【Dグレ】Twin Ray -灰の世界に響く歌- の短編集
第7章 【番外編】中身にご注意
「…………」
ラビの片目が何度か瞬いた。
「何言ってんの?」
当然の反応だった。
姿も声も、どう見ても私なのだ。
しかも、つい数秒前まで自分が腰を抱いていた恋人である。
ラビは困惑した顔で私の身体を見たあと、コムイさんへ視線を向けた。
「コムイ。

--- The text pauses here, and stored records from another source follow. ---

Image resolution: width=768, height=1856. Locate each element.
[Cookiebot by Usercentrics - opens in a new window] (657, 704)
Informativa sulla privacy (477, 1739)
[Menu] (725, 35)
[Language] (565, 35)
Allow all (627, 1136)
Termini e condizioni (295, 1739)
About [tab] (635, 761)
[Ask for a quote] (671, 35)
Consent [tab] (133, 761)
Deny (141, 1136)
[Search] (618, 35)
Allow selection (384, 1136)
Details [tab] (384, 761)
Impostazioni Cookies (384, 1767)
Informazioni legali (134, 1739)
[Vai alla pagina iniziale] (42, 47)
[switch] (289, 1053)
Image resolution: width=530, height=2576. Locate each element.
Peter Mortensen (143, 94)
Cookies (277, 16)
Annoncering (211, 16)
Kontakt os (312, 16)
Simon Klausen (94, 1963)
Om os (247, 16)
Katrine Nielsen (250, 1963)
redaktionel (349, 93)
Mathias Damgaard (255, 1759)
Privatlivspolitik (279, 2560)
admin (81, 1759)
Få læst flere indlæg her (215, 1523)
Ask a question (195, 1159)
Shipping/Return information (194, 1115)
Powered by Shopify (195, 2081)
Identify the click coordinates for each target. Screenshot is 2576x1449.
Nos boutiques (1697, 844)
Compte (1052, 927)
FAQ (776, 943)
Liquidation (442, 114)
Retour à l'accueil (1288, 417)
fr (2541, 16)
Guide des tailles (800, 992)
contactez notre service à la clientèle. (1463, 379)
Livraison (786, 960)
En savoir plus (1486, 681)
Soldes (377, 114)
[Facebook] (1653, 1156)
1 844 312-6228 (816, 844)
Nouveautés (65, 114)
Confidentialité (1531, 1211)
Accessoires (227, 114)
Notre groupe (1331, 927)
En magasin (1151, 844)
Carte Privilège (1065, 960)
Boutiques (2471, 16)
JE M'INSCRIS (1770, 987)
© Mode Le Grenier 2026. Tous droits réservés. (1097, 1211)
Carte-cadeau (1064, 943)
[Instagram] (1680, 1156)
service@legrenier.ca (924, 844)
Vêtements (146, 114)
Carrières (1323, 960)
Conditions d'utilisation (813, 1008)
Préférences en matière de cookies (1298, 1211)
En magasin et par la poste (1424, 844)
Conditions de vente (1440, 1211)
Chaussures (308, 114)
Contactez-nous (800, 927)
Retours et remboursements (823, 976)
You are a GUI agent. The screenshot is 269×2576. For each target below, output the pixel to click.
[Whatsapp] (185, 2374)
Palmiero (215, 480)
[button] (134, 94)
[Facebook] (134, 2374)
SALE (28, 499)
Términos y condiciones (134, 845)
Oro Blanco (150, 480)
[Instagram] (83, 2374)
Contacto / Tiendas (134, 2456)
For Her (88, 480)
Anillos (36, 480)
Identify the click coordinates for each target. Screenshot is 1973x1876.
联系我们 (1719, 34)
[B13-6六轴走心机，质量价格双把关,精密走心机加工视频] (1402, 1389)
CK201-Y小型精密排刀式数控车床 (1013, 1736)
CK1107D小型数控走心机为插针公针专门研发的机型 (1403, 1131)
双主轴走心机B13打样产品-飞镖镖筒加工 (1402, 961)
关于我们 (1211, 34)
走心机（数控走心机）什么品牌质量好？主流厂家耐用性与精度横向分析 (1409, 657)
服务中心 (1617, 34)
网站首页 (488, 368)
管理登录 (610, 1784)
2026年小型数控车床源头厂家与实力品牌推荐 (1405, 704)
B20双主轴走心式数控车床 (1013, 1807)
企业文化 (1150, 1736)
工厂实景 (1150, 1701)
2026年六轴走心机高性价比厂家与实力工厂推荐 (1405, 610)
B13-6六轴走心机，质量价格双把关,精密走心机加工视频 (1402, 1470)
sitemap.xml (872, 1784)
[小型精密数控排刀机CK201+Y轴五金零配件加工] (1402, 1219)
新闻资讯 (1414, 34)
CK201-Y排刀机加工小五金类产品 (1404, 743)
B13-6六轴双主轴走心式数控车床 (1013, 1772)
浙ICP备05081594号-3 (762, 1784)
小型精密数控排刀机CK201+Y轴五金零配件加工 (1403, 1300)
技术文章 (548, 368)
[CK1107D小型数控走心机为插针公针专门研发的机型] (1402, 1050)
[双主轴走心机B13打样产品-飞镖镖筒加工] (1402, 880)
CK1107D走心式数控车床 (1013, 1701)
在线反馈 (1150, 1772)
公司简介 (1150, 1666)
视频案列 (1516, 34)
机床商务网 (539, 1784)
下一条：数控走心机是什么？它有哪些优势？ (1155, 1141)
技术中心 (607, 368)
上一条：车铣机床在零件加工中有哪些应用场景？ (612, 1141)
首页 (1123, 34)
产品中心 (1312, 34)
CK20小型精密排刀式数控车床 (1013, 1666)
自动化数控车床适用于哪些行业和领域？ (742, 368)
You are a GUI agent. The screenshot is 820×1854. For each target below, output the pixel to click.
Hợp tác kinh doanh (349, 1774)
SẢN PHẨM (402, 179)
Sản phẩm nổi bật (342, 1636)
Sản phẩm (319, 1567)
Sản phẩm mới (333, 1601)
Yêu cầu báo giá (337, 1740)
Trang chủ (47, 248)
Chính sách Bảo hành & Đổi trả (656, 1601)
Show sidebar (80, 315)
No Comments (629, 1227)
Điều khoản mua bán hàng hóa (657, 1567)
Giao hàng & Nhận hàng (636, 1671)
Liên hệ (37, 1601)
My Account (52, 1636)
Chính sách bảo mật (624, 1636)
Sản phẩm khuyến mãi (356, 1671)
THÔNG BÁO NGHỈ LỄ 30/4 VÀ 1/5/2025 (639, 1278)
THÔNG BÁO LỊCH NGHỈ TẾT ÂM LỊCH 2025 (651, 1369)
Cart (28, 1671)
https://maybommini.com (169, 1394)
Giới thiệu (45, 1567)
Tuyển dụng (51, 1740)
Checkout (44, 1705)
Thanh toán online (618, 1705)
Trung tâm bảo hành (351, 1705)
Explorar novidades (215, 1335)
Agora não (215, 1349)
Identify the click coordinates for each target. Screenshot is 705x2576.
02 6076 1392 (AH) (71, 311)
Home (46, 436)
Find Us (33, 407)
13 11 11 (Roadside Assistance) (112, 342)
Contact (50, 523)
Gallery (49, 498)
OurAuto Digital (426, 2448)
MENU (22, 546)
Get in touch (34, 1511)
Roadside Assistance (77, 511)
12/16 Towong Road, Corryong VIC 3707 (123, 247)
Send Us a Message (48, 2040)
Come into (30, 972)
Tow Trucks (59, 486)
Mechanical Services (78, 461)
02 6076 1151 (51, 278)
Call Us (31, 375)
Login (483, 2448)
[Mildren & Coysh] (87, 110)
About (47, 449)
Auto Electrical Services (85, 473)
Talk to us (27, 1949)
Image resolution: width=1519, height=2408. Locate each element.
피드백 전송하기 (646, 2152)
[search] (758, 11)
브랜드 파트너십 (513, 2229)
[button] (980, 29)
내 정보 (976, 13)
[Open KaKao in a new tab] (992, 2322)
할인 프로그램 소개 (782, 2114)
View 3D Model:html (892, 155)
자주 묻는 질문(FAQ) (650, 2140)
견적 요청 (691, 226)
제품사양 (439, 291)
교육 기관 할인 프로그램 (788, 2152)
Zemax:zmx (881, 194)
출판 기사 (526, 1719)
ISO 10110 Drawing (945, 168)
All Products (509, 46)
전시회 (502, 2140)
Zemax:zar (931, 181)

ティファ、頭打ったん?」
「頭は打ってないよ」
「じゃあ何でユウみてぇな――」
「ただ、神田くんと身体が入れ替わっただけ」
「…………は?」
ラビの顔が引きつった。
「室長のせいでしょーが!! ったく……」
リーバー班長が、コムイさんへ向かって声を張り上げる。
それから、頭を抱えたままラビへ向き直った。
「また変な薬作って、薬を被った二人の意識が入れ替わったんだ……」
そこで初めて、ラビの視線が私へ向く。
正確には、神田の身体へ。
私と、私の姿をした神田。
二人をゆっくり見比べる。
一度。
二度。
三度。
そして。
先ほどまで神田の腰へ回していた自分の腕を見た。
「…………」
何かに気づいたらしい。
顔がみるみる引き攣っていく。
「待って……じゃあ今……オレが腰抱いてたのって……」
「俺だ」
神田が即答した。
「……うわぁぁぁ」
ラビが両手で顔を覆った。
「最悪さ……よりによってユウ……」
「てめぇが勝手に触ったんだろうが!」
「知らなかったんさ! ティファだと思ったんだから仕方ねーだろ!」
「二人とも落ち着いて!」
私は思わず間へ入った。
けれど、神田の身体で止めに入ったせいか、ラビが一瞬こちらを見て妙な顔をする。
「……何?」
「いや」
ラビは非常に複雑そうな顔をした。